Using the LOOKUPs

On a sheet S1, I have a table (T1) with a column of references (C10, c34, etc) . On a second sheet (S2) I have a similar set of references but with more entries than S1.

          Sheet                                  Sheet S2
     Col A     Col:B                 Col:  F        Col:  G

Row 1 c55 £30 C10 £87
Row 2 c103 £40 c55 £30
Row 3 c87 £100 c103 £40
Row 4 C90 £0 c87 £100
Row 5 C10 £87 c90 £0
Row 6 C25

I am trying to search on col A for the same value in col F and put the value of col G in col B. Black fonts are the givens, red cols are the results.

I have puzzled over LOOKUP, Hlookup and VLOOKUP without any success. Caan anyone help, please?

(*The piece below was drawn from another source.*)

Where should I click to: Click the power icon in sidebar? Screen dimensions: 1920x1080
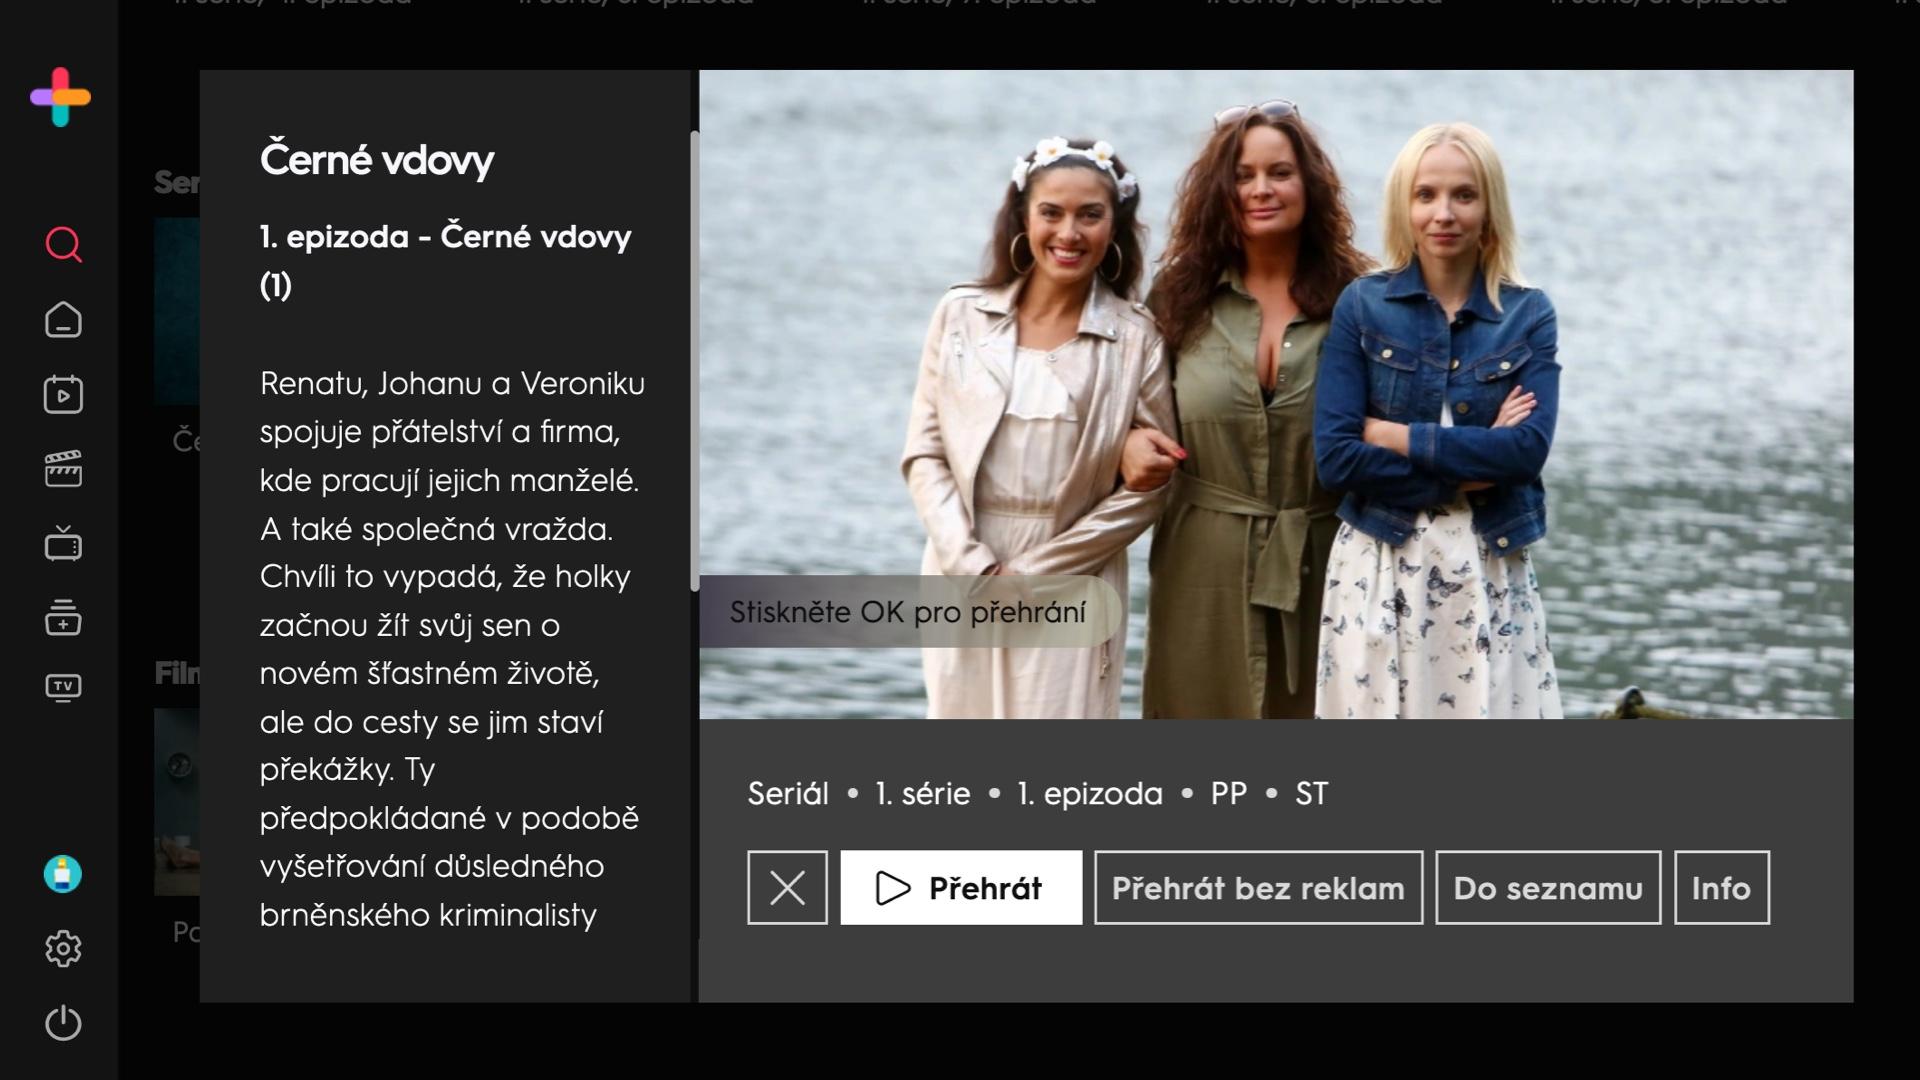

Sorry - my table has not come out right. Will try again tomorrow.

Hi Jon,

You will want to use VLOOKUP for the list organized in columns. You can look at it as though your look up values are organized vertically.

=VLOOKUP(A15,$A$1:$B$10,2,0)

Create a look up list in the A1 to B10 range. Col A will have values like C5, C103, C55 while Col B contains the cost values. This can be done on separate sheets, but I’m keeping it simple for now so you don’t have to flip between sheets to see how it works. Your array for separate sheets would be similar to “Sheet1.$A$1:Sheet1.$B$10”.

Now starting in Cell A15 you will type in your Cvalue (C5 etc) that will be used as your entry. Place the above formula in B15. The $A$1:$B$10 portion of the formula (array) will force an absolute range as the formula is copied down the lookup will always look at A1:B10.

The ‘2’ value is the cell value required to “extract”. It must be within the array of columns. Col A is value 1, Col B is 2.

The ‘0’ value tells the array if it is sorted. The lookup list is generally sorted so you can find values in the future when adding to your list. If it is not sorted, but you specify a ‘1’ indicating it is sorted, you will get strange (but computer logical) results.

Generally, have unique values in your lookup list but if duplicate values are present, only the first one it finds will be used.